::: Data to examine
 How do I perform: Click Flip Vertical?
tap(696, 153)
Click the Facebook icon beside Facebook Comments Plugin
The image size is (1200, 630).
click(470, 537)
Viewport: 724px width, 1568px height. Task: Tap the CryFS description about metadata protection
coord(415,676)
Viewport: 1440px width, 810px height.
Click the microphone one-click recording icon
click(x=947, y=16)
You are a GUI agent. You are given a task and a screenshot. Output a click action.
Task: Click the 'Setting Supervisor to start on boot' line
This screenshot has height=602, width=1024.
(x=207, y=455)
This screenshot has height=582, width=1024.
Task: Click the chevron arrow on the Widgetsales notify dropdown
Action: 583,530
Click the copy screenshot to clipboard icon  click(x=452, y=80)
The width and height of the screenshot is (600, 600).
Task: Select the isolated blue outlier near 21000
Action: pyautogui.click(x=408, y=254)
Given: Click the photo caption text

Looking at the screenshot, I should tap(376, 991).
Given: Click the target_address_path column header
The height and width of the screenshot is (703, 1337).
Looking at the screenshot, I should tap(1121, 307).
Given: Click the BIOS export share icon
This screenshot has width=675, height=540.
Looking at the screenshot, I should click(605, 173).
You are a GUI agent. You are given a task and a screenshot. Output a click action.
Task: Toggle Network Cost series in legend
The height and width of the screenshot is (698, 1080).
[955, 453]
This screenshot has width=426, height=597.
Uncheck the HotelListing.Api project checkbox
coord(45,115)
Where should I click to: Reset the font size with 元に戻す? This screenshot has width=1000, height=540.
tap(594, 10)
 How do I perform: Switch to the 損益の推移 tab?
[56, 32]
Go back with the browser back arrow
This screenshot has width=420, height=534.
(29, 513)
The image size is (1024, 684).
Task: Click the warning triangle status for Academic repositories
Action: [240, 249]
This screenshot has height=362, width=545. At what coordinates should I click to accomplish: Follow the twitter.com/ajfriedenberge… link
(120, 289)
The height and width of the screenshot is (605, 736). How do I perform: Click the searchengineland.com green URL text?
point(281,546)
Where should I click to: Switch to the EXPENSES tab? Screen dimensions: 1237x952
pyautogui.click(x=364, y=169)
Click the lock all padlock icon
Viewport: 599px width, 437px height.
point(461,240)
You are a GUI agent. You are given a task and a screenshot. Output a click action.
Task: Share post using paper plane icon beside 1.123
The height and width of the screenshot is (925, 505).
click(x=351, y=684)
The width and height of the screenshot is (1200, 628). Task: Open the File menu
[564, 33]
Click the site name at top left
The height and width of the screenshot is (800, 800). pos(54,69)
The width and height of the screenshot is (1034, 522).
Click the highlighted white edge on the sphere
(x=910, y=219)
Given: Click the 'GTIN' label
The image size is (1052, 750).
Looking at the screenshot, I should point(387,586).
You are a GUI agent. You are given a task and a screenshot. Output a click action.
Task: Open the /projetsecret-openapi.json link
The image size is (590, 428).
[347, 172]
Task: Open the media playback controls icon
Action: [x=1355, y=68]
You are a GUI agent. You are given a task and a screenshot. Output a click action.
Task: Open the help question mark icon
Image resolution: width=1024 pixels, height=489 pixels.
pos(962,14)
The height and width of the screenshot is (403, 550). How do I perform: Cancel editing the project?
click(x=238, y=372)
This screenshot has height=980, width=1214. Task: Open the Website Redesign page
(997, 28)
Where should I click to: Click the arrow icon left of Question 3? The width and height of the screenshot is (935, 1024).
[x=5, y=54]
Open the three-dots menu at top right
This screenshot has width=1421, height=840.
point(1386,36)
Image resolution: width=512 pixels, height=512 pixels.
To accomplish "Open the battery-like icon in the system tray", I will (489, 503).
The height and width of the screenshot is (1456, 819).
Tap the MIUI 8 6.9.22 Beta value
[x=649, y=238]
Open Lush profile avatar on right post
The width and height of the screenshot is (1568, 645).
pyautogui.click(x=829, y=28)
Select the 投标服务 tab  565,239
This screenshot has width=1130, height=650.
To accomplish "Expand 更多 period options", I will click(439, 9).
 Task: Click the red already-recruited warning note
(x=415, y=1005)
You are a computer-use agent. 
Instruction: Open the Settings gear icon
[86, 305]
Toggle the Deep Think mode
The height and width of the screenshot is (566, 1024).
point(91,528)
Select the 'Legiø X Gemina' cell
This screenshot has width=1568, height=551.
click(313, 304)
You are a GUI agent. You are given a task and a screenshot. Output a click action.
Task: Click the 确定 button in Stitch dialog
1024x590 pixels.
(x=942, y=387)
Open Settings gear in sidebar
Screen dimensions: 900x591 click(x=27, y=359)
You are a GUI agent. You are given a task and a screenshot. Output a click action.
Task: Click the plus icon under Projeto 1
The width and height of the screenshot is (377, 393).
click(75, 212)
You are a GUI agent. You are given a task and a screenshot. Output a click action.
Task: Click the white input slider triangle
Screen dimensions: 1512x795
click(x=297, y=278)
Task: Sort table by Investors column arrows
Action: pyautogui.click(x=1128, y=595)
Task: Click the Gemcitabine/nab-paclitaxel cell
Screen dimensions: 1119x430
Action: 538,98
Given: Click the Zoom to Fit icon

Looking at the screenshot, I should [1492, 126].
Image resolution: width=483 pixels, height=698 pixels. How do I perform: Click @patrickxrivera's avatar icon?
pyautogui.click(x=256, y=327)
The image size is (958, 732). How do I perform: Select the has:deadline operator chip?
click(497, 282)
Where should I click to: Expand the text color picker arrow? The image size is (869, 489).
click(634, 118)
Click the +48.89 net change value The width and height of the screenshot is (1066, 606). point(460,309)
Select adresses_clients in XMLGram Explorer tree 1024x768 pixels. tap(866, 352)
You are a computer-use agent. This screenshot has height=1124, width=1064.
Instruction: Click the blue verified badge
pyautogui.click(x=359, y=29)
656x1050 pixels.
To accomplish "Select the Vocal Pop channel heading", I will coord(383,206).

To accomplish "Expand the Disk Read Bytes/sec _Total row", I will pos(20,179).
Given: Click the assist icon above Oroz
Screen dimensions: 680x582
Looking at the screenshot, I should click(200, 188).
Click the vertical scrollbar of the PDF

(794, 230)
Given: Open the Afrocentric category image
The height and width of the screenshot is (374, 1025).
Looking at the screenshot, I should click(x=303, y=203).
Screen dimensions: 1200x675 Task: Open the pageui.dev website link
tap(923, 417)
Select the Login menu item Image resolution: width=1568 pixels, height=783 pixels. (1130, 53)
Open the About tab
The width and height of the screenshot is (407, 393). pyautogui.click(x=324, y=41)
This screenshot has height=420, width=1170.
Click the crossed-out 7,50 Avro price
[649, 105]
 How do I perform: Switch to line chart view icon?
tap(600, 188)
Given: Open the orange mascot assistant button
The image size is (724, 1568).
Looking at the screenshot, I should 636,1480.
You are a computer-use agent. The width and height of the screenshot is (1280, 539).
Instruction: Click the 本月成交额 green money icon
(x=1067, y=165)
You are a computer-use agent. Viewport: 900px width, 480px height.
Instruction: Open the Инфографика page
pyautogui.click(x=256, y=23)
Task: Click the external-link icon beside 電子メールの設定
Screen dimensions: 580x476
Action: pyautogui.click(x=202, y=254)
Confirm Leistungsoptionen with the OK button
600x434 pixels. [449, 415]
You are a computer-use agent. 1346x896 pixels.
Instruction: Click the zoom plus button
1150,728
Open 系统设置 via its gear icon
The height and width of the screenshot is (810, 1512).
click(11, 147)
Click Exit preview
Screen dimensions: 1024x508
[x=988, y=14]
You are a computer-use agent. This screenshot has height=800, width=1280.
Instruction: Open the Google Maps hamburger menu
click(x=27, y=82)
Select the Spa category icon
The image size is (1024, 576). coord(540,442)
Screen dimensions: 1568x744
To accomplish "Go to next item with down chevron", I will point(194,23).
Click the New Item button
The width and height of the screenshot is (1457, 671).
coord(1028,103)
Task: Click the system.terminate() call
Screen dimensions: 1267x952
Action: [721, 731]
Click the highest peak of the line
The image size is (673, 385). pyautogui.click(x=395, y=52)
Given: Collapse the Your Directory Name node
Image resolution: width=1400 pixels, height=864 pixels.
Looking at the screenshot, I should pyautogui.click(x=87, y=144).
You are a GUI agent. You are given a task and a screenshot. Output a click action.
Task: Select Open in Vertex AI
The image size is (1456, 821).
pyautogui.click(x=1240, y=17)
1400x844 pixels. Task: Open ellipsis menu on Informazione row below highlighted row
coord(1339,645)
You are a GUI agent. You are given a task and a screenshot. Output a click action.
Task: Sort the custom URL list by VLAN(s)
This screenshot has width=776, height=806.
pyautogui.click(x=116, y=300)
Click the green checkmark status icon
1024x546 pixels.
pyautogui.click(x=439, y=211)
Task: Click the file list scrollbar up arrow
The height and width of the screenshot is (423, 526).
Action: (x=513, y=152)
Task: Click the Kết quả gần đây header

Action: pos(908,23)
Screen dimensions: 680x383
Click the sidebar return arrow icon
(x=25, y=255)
::::::
Return from the data every line that holds "Toggle".

** Output below **
Task: Toggle Network Cost series in legend
Toggle the Deep Think mode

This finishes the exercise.